(Pixel coordinate grounding data)
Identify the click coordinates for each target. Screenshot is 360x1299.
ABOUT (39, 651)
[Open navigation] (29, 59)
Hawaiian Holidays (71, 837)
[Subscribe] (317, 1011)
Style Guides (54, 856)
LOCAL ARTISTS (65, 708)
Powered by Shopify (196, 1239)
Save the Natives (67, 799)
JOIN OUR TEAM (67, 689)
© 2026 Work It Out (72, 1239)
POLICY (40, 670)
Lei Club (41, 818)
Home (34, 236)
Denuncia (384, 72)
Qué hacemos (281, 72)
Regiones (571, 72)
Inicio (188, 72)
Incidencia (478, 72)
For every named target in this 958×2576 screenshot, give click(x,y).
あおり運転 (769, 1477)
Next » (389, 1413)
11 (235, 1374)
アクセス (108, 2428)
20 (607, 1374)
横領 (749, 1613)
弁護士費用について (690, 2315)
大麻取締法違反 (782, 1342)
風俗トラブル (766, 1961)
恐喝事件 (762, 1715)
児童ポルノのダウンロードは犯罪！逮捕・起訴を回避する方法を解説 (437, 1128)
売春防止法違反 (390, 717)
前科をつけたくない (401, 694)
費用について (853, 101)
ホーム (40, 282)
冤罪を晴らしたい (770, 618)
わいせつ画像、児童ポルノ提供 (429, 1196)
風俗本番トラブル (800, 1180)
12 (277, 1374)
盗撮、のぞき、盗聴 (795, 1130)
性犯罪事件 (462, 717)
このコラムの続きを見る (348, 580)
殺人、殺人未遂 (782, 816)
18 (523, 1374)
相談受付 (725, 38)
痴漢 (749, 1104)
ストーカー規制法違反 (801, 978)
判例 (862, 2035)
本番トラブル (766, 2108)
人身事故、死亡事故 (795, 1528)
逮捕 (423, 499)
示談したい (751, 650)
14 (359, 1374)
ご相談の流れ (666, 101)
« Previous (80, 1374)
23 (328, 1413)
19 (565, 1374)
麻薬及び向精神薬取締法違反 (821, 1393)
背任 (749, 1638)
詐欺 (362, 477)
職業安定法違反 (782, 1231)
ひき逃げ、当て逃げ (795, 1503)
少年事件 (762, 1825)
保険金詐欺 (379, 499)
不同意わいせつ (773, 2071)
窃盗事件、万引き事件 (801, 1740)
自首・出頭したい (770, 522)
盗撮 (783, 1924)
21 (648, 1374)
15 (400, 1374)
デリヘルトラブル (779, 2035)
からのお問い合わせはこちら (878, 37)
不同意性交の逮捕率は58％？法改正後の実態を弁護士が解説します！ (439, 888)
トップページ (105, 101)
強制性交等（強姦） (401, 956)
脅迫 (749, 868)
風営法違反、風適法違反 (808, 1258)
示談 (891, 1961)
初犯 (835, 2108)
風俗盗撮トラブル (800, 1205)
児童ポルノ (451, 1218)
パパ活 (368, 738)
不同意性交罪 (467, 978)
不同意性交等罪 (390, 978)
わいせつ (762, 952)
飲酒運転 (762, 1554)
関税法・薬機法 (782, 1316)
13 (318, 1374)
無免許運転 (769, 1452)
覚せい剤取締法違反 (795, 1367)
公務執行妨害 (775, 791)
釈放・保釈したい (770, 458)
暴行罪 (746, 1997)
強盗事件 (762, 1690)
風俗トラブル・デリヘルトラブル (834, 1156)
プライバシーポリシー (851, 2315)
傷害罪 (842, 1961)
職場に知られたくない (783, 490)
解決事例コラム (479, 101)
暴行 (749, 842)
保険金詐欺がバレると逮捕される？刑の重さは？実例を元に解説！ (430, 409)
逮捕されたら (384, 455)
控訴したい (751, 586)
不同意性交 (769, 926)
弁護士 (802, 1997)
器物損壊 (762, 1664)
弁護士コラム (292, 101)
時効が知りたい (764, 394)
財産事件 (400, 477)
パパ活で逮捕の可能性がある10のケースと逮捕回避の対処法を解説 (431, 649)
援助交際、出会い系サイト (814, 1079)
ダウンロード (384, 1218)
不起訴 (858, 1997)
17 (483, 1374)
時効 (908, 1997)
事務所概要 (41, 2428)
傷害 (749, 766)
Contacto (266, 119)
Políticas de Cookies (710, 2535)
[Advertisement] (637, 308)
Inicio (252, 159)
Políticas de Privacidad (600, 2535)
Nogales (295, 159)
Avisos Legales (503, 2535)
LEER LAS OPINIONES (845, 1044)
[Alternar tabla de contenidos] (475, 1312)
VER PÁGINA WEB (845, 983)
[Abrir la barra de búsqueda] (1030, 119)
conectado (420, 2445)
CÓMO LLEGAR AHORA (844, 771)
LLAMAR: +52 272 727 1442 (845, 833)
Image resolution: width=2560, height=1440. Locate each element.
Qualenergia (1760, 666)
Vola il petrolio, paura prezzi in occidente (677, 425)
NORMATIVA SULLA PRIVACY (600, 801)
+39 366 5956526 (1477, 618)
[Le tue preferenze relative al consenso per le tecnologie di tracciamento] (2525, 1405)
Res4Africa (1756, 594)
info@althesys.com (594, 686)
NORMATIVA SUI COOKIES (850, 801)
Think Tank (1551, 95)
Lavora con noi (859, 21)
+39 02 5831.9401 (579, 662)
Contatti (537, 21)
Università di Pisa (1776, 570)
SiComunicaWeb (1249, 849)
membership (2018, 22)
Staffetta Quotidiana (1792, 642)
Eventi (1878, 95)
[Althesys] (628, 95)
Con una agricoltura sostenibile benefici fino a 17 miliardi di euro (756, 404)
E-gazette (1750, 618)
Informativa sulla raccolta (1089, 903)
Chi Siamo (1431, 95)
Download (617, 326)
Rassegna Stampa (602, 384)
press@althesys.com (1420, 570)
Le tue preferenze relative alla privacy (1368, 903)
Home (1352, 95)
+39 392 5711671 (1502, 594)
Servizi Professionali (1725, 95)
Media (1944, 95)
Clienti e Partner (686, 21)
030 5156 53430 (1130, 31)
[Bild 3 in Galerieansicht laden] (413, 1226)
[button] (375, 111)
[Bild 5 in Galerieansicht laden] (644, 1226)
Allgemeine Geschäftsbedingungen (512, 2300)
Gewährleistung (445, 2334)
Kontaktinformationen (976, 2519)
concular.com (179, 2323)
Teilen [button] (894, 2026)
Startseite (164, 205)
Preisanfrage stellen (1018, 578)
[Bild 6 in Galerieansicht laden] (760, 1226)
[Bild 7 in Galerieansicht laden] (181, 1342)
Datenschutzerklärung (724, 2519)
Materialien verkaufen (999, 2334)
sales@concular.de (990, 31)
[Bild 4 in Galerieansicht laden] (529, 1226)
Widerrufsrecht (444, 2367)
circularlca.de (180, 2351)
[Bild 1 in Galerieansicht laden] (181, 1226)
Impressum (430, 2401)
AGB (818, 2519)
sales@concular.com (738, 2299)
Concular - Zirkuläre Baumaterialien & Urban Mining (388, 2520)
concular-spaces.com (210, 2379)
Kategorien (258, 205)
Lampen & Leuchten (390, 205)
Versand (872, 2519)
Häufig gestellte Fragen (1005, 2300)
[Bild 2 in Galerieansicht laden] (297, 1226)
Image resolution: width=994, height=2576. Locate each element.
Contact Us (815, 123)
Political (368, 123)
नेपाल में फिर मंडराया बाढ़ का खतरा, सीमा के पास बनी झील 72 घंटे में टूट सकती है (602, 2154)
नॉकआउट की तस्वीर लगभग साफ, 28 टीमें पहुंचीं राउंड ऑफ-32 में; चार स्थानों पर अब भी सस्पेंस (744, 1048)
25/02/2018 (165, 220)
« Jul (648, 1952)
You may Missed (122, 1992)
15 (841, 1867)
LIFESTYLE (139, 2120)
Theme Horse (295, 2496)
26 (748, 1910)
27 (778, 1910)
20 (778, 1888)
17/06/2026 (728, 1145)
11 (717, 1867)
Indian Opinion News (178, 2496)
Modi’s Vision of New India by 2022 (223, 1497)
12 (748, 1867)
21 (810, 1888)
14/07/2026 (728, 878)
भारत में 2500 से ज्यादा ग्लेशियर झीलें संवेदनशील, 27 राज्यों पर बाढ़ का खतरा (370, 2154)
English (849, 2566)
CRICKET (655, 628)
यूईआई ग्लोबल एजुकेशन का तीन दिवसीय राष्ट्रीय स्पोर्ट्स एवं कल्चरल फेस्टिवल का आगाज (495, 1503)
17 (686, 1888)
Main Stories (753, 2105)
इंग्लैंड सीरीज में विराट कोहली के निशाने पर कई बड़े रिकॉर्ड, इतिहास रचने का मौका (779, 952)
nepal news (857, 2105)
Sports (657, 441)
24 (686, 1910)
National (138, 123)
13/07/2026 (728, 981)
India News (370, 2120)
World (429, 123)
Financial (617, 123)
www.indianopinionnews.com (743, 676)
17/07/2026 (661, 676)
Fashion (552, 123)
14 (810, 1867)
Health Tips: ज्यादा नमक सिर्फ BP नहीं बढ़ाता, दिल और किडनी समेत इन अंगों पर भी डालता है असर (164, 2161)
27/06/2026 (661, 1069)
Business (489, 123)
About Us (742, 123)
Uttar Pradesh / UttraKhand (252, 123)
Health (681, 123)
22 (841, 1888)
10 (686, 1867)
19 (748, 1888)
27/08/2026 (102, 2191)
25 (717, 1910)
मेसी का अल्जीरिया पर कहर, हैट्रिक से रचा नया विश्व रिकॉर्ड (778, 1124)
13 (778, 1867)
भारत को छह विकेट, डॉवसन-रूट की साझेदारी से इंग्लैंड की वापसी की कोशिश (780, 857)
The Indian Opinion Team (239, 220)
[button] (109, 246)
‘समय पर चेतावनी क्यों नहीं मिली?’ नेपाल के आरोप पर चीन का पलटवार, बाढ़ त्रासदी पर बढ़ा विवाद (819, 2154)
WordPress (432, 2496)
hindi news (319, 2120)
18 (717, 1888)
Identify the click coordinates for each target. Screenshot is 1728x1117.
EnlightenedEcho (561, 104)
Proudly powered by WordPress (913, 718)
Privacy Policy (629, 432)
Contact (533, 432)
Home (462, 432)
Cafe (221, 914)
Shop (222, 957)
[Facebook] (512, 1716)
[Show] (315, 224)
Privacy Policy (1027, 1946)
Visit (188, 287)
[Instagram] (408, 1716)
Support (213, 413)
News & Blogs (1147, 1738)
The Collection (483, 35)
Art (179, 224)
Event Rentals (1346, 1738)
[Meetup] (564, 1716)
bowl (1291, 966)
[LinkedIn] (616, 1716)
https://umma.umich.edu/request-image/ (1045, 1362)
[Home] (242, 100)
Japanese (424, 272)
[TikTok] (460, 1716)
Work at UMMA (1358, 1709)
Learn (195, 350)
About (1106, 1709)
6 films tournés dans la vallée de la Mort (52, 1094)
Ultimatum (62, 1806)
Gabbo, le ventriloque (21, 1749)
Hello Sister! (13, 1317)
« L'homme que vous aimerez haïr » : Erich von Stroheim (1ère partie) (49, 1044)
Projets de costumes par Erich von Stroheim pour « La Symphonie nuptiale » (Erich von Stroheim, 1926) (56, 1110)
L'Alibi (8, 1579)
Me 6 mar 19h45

WHAT YOU SHOULD DO: Of the entries above, repeat exactly the lines from the line with "20 (607, 1374)" through the line with "少年事件 (762, 1825)", both of them included.

SOLUTION TO THIS TASK:
20 (607, 1374)
横領 (749, 1613)
弁護士費用について (690, 2315)
大麻取締法違反 (782, 1342)
風俗トラブル (766, 1961)
恐喝事件 (762, 1715)
児童ポルノのダウンロードは犯罪！逮捕・起訴を回避する方法を解説 (437, 1128)
売春防止法違反 (390, 717)
前科をつけたくない (401, 694)
費用について (853, 101)
ホーム (40, 282)
冤罪を晴らしたい (770, 618)
わいせつ画像、児童ポルノ提供 (429, 1196)
風俗本番トラブル (800, 1180)
12 (277, 1374)
盗撮、のぞき、盗聴 (795, 1130)
性犯罪事件 (462, 717)
このコラムの続きを見る (348, 580)
殺人、殺人未遂 (782, 816)
18 (523, 1374)
相談受付 (725, 38)
痴漢 (749, 1104)
ストーカー規制法違反 (801, 978)
判例 (862, 2035)
本番トラブル (766, 2108)
人身事故、死亡事故 (795, 1528)
逮捕 (423, 499)
示談したい (751, 650)
14 (359, 1374)
ご相談の流れ (666, 101)
« Previous (80, 1374)
23 (328, 1413)
19 (565, 1374)
麻薬及び向精神薬取締法違反 (821, 1393)
背任 (749, 1638)
詐欺 (362, 477)
職業安定法違反 (782, 1231)
ひき逃げ、当て逃げ (795, 1503)
少年事件 (762, 1825)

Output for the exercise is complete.